**** Data in this exercise ****

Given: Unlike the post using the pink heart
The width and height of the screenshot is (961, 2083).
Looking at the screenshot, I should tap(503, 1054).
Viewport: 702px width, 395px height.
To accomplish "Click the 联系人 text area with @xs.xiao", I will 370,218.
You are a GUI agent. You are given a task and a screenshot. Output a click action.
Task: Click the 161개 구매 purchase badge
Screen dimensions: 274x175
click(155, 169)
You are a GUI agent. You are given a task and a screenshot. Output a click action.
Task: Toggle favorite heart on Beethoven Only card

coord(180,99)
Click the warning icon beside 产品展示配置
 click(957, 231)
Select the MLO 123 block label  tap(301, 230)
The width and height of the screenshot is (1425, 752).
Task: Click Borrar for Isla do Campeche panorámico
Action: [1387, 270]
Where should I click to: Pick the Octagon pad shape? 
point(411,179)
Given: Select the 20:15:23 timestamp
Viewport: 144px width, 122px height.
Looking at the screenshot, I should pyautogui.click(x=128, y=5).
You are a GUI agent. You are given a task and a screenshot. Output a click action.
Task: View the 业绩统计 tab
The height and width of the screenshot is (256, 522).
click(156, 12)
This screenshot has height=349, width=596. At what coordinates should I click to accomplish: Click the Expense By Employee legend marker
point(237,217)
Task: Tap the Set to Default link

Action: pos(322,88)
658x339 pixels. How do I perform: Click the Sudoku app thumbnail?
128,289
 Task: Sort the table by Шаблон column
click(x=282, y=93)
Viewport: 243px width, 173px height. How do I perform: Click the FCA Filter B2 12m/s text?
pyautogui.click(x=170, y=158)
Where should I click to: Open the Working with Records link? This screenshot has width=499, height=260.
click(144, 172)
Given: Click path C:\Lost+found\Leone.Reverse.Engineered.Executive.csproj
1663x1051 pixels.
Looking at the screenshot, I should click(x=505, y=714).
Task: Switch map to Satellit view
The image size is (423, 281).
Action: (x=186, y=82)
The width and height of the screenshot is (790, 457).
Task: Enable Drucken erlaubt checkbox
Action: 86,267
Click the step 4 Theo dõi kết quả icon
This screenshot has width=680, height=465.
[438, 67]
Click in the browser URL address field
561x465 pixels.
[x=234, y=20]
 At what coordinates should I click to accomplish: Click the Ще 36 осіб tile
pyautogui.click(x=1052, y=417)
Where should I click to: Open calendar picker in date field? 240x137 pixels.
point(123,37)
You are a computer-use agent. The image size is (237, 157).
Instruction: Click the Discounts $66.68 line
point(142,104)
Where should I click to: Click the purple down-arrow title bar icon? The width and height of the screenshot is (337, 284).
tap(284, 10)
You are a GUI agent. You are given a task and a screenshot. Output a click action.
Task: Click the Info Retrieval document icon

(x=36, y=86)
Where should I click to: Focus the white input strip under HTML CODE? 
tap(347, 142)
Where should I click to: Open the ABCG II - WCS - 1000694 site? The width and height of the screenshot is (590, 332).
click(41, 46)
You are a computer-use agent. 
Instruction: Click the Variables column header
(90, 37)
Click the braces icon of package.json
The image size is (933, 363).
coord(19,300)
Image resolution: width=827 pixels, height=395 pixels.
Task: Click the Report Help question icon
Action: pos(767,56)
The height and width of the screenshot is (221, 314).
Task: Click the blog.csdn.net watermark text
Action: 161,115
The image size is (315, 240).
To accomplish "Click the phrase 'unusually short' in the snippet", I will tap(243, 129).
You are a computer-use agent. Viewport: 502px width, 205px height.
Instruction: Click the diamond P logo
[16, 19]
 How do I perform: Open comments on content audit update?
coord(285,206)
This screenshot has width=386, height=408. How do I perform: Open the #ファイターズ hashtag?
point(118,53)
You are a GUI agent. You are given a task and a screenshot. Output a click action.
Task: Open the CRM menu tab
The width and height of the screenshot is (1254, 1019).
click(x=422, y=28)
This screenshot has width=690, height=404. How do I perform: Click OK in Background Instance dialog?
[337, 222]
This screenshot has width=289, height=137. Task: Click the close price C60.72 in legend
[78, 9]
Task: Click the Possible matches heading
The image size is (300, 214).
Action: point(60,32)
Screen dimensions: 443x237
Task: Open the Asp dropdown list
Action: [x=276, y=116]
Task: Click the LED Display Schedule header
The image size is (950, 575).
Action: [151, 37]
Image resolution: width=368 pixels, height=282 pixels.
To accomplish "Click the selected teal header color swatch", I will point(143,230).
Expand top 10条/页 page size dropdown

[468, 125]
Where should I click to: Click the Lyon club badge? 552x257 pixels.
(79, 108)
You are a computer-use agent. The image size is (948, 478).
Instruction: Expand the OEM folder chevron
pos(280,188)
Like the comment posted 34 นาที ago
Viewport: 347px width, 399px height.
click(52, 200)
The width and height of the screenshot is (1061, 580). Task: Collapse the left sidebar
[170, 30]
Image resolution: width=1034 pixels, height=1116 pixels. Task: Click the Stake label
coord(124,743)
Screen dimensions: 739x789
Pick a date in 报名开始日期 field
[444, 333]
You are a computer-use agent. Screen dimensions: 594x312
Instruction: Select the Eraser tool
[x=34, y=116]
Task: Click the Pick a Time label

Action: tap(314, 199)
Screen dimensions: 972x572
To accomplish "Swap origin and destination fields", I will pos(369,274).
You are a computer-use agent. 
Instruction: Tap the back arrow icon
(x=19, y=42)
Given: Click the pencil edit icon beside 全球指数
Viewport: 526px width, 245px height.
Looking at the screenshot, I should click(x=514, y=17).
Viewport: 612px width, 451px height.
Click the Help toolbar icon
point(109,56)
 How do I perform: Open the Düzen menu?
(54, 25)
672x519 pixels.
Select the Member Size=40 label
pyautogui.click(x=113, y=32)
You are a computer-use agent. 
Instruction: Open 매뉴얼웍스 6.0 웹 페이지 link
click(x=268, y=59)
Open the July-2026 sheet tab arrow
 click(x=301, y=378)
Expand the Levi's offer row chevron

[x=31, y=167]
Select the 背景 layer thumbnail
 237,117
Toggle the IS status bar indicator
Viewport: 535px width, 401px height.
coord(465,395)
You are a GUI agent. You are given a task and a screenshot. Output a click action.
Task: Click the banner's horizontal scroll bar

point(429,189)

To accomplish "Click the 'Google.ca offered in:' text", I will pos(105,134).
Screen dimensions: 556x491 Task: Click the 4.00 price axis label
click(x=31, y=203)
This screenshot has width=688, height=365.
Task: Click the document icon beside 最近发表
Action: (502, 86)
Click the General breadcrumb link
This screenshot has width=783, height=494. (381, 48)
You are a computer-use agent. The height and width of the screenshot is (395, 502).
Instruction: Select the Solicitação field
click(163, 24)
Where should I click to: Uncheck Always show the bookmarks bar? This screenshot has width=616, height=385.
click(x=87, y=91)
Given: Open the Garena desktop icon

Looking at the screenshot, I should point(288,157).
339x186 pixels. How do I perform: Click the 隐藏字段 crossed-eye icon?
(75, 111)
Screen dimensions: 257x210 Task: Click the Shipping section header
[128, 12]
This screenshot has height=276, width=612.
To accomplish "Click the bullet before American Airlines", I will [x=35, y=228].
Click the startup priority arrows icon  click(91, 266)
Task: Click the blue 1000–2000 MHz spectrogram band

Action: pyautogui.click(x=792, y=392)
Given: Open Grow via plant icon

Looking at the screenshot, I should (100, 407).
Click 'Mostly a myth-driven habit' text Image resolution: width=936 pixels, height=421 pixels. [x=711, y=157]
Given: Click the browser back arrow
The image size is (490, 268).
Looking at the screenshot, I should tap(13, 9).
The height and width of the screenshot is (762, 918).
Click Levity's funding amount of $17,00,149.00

****

▸ What is needed: Copy, from the data above, every line where the word "computer" appears.

▸ Answer:
You are a computer-use agent. The image size is (237, 157).
You are a computer-use agent. 
You are a computer-use agent. Viewport: 502px width, 205px height.
You are a computer-use agent. The image size is (948, 478).
You are a computer-use agent. Screen dimensions: 594x312
You are a computer-use agent. 
You are a computer-use agent. 
You are a computer-use agent. The height and width of the screenshot is (395, 502).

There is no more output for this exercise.